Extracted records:

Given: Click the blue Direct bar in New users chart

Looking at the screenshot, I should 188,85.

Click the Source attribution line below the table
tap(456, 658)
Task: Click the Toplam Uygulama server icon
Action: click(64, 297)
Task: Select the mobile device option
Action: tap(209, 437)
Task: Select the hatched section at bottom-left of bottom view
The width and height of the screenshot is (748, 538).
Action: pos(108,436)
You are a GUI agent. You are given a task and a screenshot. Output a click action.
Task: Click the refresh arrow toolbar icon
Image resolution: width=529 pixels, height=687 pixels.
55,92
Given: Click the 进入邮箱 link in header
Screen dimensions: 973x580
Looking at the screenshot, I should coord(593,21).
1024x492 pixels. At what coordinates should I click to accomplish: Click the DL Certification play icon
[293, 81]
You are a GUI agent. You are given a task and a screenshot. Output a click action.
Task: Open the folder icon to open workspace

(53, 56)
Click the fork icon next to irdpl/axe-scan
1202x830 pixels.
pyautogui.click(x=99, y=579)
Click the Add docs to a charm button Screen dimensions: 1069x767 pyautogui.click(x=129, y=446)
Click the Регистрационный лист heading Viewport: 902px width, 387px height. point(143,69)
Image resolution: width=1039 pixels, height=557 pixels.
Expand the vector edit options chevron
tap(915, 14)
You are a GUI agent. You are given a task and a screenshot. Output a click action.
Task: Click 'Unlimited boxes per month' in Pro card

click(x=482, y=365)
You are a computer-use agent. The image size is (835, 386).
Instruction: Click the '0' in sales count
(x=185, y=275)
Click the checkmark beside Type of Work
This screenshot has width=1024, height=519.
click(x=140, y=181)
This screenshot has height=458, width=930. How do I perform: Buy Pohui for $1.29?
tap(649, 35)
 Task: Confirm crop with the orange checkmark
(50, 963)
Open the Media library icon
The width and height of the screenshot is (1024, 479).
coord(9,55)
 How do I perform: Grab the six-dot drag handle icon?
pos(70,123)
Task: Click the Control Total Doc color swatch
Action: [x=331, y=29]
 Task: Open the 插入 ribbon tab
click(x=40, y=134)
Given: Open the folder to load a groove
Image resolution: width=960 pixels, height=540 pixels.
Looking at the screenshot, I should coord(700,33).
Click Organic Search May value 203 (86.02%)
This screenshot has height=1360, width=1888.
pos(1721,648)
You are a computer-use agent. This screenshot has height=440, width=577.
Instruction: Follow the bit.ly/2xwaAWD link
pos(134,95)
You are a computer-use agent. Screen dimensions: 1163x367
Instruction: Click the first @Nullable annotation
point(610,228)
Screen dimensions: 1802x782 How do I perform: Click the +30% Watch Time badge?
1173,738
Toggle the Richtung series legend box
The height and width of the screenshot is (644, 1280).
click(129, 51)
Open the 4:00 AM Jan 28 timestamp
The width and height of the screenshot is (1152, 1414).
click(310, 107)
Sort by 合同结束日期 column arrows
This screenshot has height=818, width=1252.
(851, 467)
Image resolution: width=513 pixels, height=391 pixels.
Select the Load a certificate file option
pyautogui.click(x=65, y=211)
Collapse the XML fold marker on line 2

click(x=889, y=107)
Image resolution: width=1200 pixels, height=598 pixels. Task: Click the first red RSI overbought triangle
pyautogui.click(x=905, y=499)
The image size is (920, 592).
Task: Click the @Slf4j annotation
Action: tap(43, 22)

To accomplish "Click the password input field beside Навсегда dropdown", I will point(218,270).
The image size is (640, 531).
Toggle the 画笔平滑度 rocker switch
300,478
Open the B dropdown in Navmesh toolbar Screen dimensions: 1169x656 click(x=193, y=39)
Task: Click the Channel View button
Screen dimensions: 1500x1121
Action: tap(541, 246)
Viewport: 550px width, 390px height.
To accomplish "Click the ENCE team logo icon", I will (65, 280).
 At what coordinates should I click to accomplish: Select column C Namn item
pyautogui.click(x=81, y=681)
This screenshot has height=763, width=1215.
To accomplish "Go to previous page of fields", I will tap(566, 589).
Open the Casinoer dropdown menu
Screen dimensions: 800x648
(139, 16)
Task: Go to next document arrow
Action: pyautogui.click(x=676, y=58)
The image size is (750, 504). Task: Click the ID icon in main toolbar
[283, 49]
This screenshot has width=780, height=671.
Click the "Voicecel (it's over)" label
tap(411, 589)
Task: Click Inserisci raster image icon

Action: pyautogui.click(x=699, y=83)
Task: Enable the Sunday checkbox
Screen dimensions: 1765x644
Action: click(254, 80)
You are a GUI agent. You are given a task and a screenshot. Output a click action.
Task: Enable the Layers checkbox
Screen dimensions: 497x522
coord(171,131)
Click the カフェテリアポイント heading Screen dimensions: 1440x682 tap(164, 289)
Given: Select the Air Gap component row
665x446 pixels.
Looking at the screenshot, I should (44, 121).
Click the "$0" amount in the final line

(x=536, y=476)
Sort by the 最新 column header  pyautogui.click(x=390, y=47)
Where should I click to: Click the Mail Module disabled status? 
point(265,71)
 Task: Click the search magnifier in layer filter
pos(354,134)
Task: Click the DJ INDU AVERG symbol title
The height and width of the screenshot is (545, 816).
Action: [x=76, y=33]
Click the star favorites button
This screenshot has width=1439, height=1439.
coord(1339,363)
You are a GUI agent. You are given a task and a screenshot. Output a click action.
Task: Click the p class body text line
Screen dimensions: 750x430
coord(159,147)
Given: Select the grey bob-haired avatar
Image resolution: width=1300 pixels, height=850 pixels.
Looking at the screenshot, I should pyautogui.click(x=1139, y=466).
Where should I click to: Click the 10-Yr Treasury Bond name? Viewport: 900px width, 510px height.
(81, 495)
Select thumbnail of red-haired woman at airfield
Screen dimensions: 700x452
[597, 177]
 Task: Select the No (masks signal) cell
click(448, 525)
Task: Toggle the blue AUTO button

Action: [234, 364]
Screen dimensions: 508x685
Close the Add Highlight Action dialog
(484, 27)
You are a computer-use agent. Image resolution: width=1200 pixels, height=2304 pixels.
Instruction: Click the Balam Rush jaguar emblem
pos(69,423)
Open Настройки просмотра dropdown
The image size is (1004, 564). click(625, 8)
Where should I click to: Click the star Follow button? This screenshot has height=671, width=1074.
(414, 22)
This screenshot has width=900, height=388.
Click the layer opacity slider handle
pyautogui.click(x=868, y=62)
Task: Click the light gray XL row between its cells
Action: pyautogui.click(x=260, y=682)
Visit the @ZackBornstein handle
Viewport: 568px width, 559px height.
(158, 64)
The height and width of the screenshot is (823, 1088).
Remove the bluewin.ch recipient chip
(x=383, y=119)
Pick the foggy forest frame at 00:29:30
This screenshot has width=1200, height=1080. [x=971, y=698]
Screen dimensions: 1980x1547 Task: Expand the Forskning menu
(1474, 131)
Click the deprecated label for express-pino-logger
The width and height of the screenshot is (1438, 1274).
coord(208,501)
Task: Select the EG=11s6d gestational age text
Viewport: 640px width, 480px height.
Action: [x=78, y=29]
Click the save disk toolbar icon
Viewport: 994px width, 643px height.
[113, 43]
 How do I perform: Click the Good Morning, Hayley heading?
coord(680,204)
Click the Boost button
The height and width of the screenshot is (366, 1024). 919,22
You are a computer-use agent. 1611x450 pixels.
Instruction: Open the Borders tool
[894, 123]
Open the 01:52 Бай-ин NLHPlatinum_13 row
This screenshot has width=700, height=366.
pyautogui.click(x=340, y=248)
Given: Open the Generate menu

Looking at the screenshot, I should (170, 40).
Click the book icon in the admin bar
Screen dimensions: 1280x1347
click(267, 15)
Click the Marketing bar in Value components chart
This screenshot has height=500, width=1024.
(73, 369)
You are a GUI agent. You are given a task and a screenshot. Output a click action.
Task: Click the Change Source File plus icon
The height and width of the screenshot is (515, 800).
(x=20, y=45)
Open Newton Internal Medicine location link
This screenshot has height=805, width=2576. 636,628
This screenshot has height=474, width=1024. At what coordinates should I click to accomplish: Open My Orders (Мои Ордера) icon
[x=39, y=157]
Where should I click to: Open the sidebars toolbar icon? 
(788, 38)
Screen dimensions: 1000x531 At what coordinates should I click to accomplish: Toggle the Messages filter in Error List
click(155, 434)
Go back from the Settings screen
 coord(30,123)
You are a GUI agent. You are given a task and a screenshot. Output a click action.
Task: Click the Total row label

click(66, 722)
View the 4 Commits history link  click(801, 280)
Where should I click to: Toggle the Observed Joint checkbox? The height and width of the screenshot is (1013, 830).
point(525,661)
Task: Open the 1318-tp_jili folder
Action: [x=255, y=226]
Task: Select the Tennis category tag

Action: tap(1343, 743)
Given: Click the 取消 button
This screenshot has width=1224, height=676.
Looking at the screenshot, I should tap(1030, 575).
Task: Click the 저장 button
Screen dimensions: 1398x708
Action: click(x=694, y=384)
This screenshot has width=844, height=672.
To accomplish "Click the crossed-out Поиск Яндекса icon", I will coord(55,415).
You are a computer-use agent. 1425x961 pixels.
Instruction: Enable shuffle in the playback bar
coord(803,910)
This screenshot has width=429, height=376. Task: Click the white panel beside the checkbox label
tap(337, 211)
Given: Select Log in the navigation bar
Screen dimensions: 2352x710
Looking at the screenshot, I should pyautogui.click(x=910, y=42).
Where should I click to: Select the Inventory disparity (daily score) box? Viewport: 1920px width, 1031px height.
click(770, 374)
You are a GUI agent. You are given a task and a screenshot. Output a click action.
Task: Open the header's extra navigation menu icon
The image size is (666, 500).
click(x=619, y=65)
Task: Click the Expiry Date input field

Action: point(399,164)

• _Instructions to follow_
Search the entries above for the string "text". Copy each line that holds it.

• _Response area_
Task: Click the p class body text line
Task: Select the EG=11s6d gestational age text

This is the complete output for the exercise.